Das Wichtigste an dieser ganzen Geschichte ist, wer der Held ist, wer der Mensch ist, die diese technologische Souveränität erschafft. In verschiedenen Epochen der Menschheitsgeschichte waren das Kaufleute, Forscher, Finanziers. Nun geht die Ära der Start-Ups zu Ende. Ich bin zutiefst davon überzeugt, dass die Zukunft Ingenieurteams gehört, denjenigen, die in der Lage sind, nachhaltige, komplexe technische Systeme zu schaffen, die langfristig funktionieren, auf fundiertem Grundlagenwissen beruhen, mit hohen Risiken behaftet sind und eine glänzende Zukunft anstreben.
Ende der Übersetzung
Vor diesem Hintergrund, dass Russland sich derzeit in praktisch allen Bereichen vom Westen abwendet, sollte man auch das Interview des russischen Außenministers Lawrow noch einmal aufmerksam lesen, das ich vor einigen Tagen übersetzt habe.
Nachtrag
Der Artikel wurde nicht vom Kremlsprecher geschrieben, sondern von einem Mann, der ebenfalls Dmitri Peskow heißt, aber Chefberater des russischen Präsidenten in Fragen der technischen Entwicklungen ist. Darauf bin allerdings nicht nur ich reingefallen, die Verwechslung ist sogar dem russischen Fernsehen passiert, wo ich in einer Meldung auf diesen Artikel gestoßen bin. Ich habe den Fehler des russischen Fernsehens übernommen und übersehen, dass am Ende des Artikels vermerkt ist, wer wirklich der Autor des Artikels ist.
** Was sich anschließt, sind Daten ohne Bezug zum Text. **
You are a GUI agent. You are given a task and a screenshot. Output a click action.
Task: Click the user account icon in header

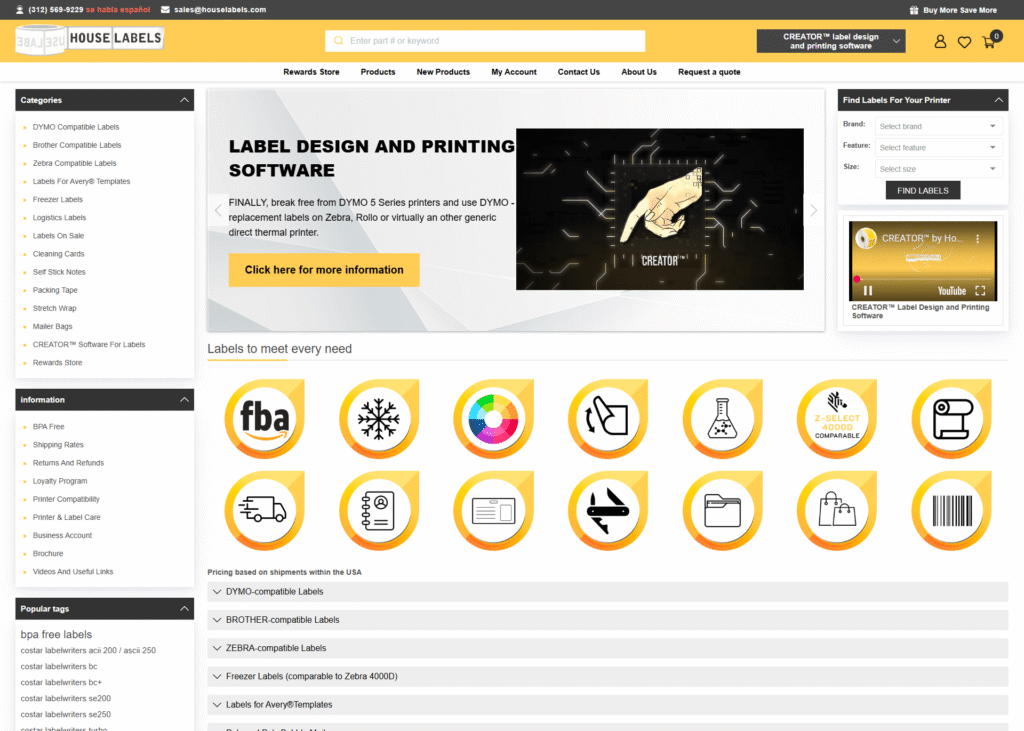[x=940, y=42]
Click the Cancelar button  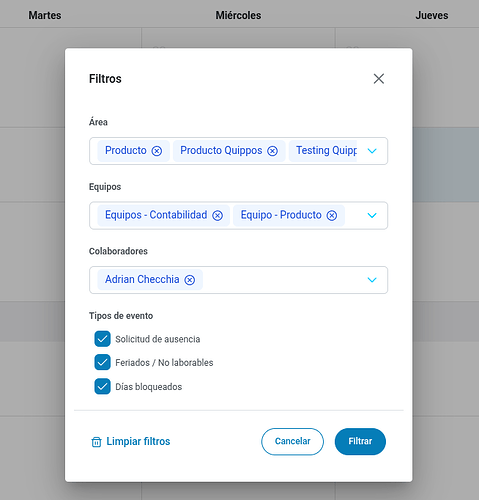pyautogui.click(x=292, y=441)
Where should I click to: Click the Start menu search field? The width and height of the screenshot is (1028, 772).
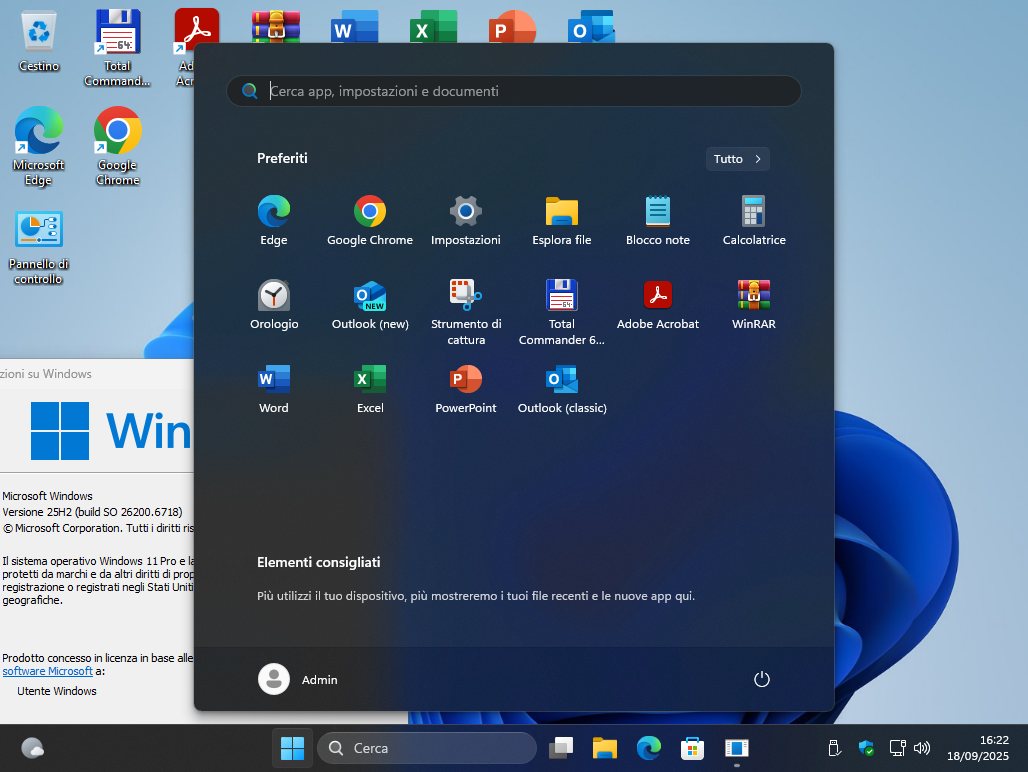click(513, 91)
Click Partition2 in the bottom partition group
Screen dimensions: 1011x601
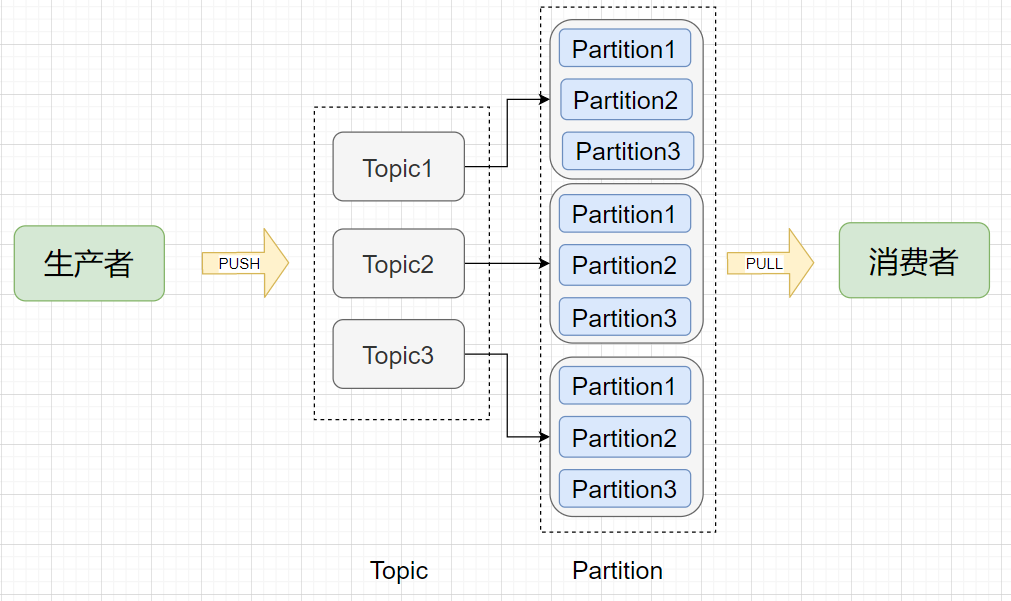[624, 438]
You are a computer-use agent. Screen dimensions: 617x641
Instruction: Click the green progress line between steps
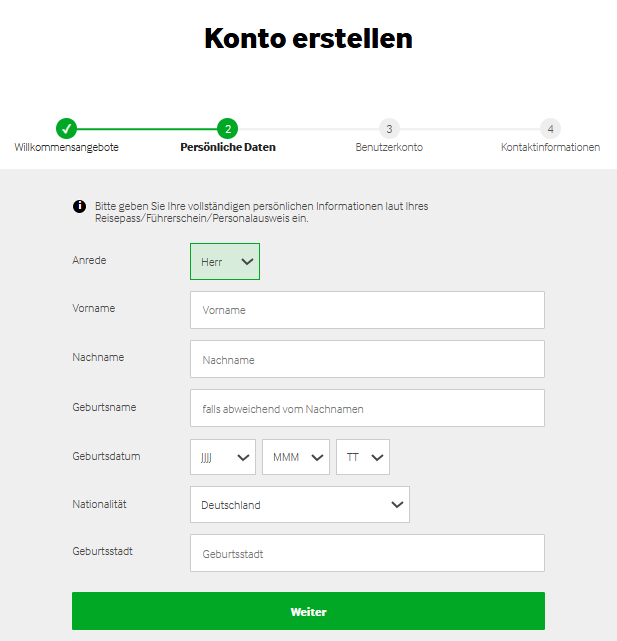(147, 128)
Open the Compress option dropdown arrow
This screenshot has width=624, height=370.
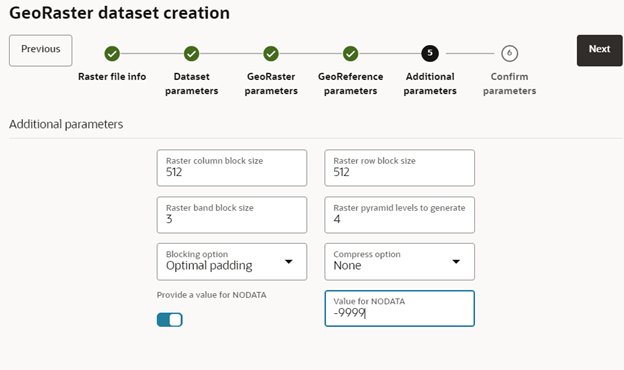(456, 262)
Aus Transparenzgründen verändere ich Artikel nicht, wenn mir mal Fehler unterlaufen, sondern mache den Fehler im Artikel deutlich und erkläre in einem Nachtrag, wie es zu dem Fehler gekommen ist.
Ich bitte, den kleinen Fehler zu entschuldigen. An den sonstigen Aussagen in diesem Artikel ändert der Fehler jedoch nichts.